Ce matin, lorsque je me suis levée, il pleuvait.

Quel bonheur !
Depuis juillet, j'avais l'impression de vivre à Tel-Aviv mais sans la mer.
Le ciel était bleu, le soleil présent et les températures caniculaires.
Il faut allumer la lumière plus tôt le soir.
Mab commencerait à râler sur les jours qui raccourcissent.
J'entends l'ascenseur de mon immeuble mais on ne croise encore personne.
On va trouver du pain ailleurs que rue des Abbesses.
Bon, le boulanger du coin est encore en vacances.

La semaine prochaine, les petits anges du collège retournent en classe mais ils vont avoir la couette collée au dos.
J'espère qu'ils seront plus calmes qu'en fin d'année.

Bientôt le Goût se plaindra du froid.
Je râlerai après les voitures qui m'empêchent de respirer.

C'est la rentrée...

pluie,paris,embouteillages

06/06/2018

Une journée particulière.

Déjà, le réveil a sonné à cinq heures, le temps de se préparer, de prendre un petit déjeuner pour moi.
Rien pour le Goût...

Un taxi nous a conduits à l'autre bout de Paris.
A peine assis dans la salle d'attente, une "cheftaine" a installé tous son monde dans des chambres.

Ensuite rien.
Le voisin du Goût et lui attendaient qu'on vienne les chercher. Son voisin est parti le premier vers dix heures.
Le Goût était prévu à l'heure suivante.
Le voisin ne remontait pas, le Goût ne partait pas.
Evidemment, il avait faim...

En allant boire un café j'ai failli me noyer avant d'arriver jusqu'au premier café accueillant tant il pleuvait.
J'en ai même bu deux.
Je suis remontée, le Goût était toujours là et son voisin toujours absent.
Sa femme commençait à s'inquiéter alors j'ai émis l'hypothèse que le chirurgien avait dû avoir une urgence, c'était le cas.

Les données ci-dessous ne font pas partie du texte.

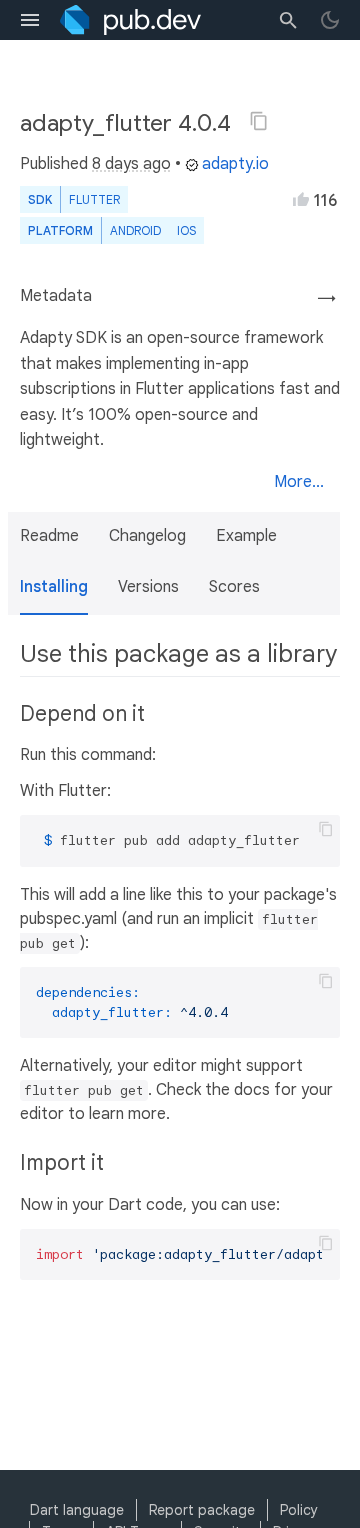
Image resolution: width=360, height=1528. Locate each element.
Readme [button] (49, 536)
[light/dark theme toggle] (330, 20)
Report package (202, 1510)
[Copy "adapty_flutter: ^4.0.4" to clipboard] (259, 121)
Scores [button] (234, 587)
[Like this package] (301, 199)
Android (135, 230)
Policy (299, 1510)
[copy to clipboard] (326, 829)
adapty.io (235, 164)
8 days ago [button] (131, 164)
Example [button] (246, 536)
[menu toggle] (30, 20)
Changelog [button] (147, 536)
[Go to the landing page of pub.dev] (130, 20)
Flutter (94, 199)
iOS (186, 230)
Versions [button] (148, 587)
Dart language (77, 1510)
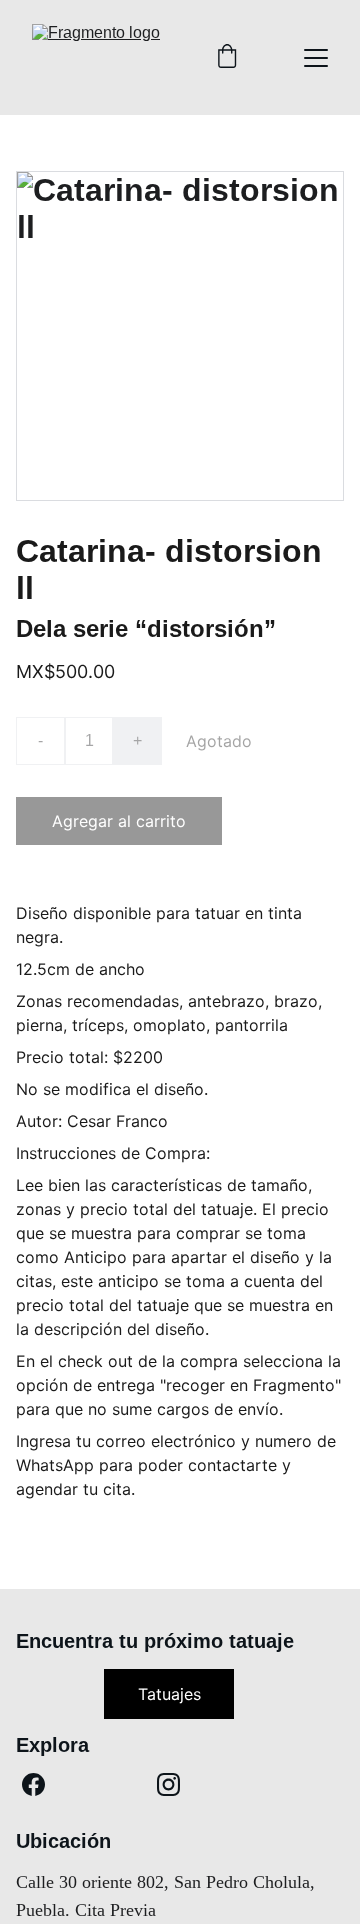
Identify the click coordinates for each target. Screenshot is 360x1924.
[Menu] (316, 58)
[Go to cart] (227, 58)
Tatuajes (169, 1694)
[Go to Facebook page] (33, 1784)
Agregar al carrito (119, 821)
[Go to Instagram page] (168, 1784)
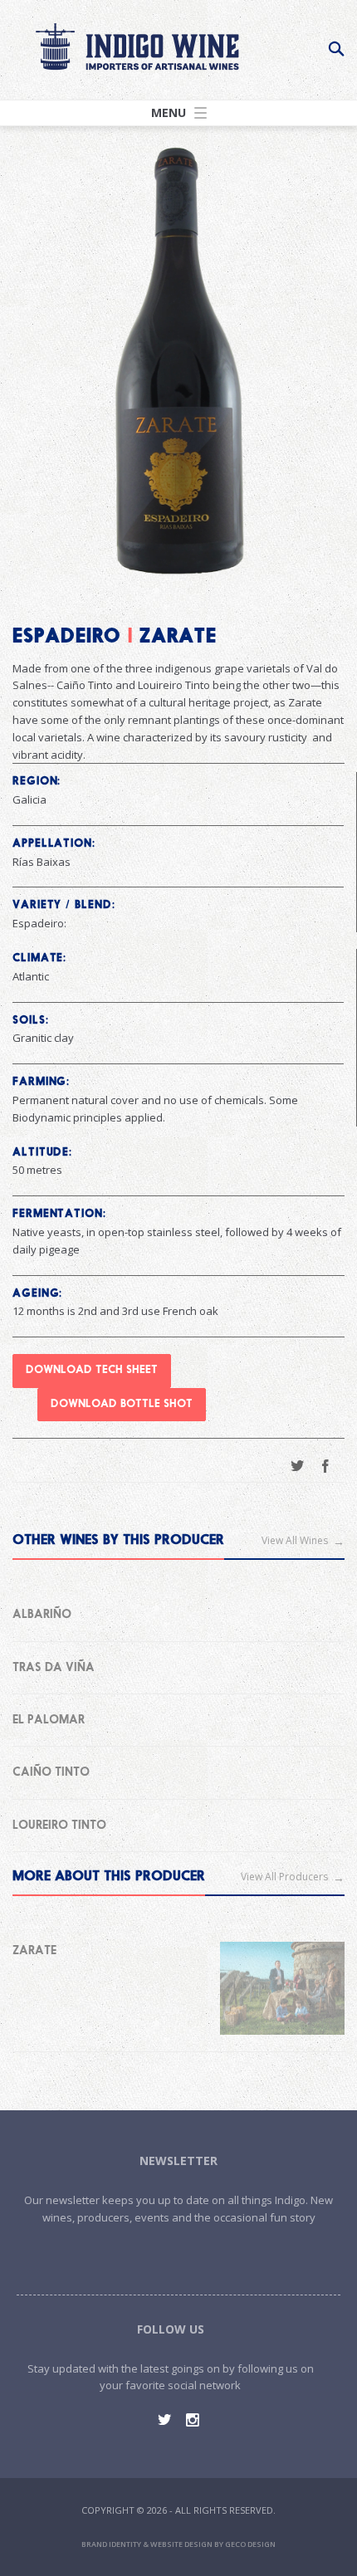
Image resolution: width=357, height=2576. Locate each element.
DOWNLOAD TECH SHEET (92, 1370)
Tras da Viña (53, 1668)
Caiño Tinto (51, 1772)
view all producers (284, 1877)
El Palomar (48, 1720)
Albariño (41, 1614)
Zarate (34, 1951)
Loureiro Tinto (59, 1825)
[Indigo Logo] (137, 44)
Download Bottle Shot (122, 1404)
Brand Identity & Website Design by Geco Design (178, 2544)
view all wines (295, 1540)
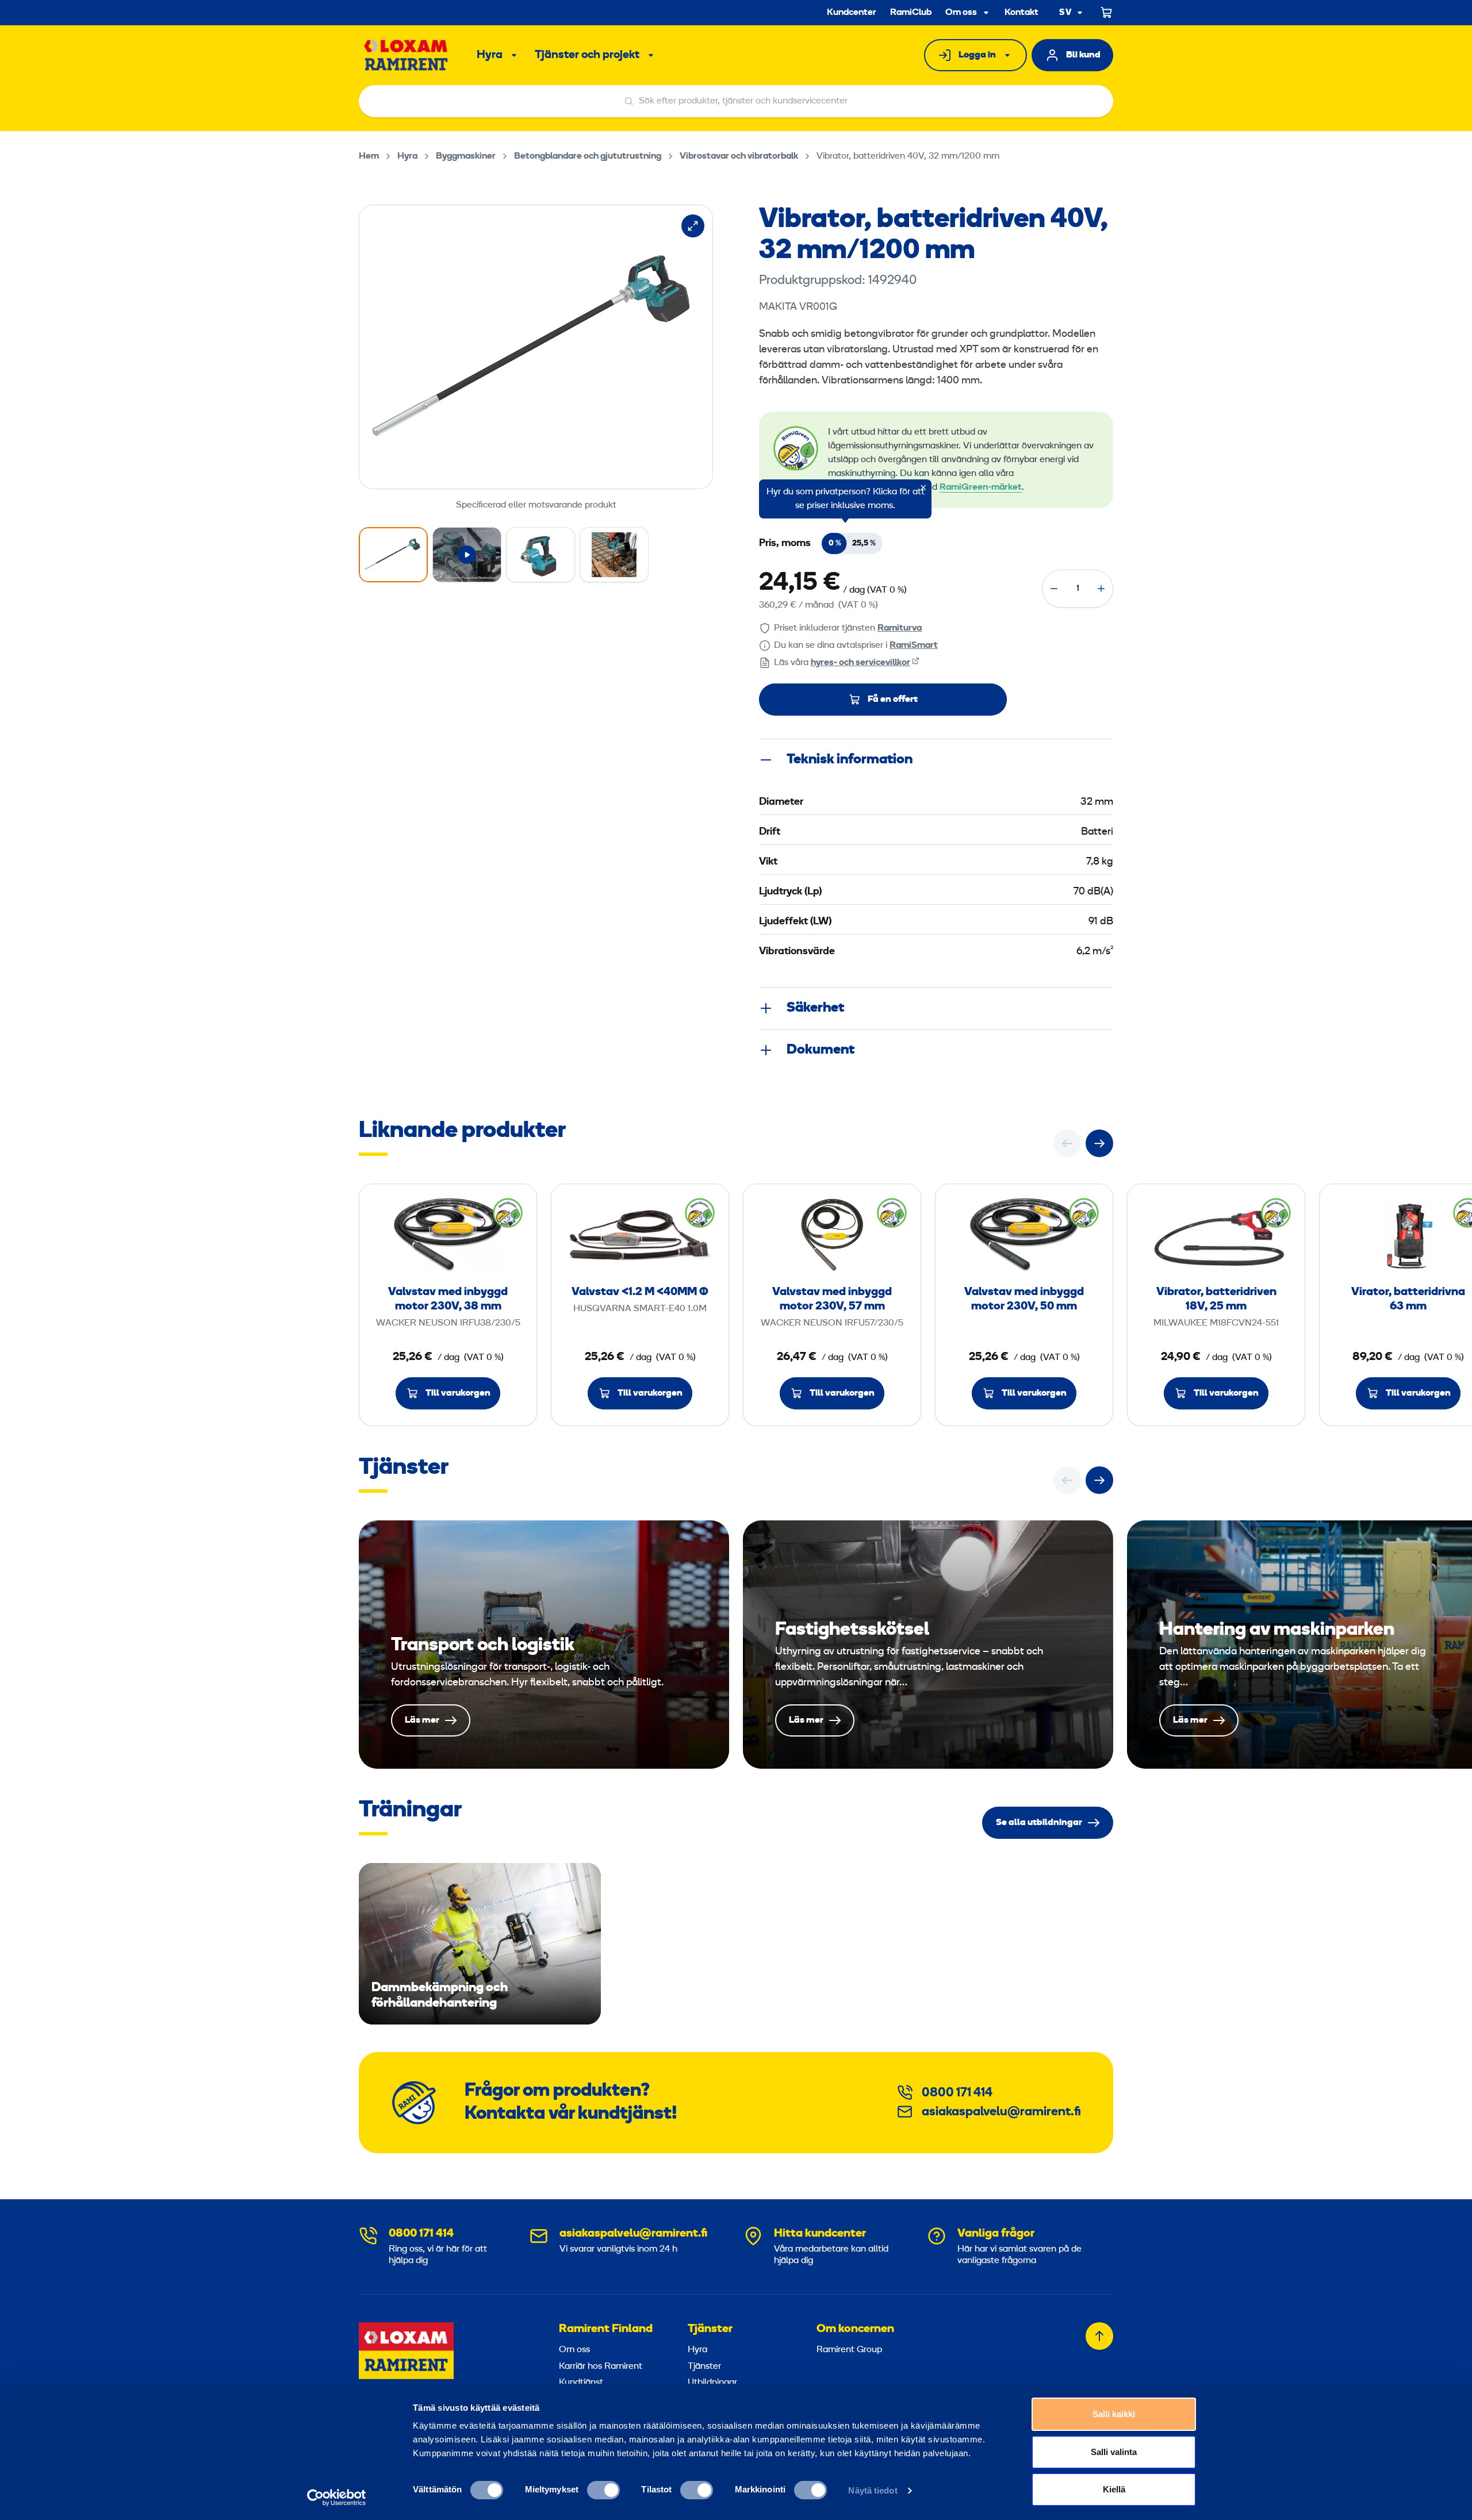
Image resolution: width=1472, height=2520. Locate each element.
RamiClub (910, 12)
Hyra (490, 55)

A une heure de l'après midi, le Goût était toujours là, il ne pensait qu'à une chose manger.
Si possible du homard ou un friand...

Il me fut conseillé d'aller prendre l'air alors je suis partie à la Nation où j'ai déjeuné mal pour cher.
Ensuite je suis allée au Monoprix où j'allais faire mes courses lorsque nous habitions le  quartier mais le cœur n'y était pas.
Je suis repartie à l'hôpital, le Goût n'était plus là et j'ai attendu, attendu, attendu.
Il ne remontait pas, je guettais les brancards.
Ce n'était jamais lui, à un moment, inquiète je suis allée voir l'infirmière en chef.
Pile au moment où elle prenait le téléphone, le Goût est arrivé en pleine forme.
Devinez quoi : Il a réclamé à manger.
Nous sommes partis, sans voir le chirurgien, nous avons rendez-vous et nous y retournerons début juillet.
Aujourd'hui, le Goût a trois petits trous rouges au côté droit.

hôpital,attente,pluie

 

23/05/2018

Chantons sous la pluie.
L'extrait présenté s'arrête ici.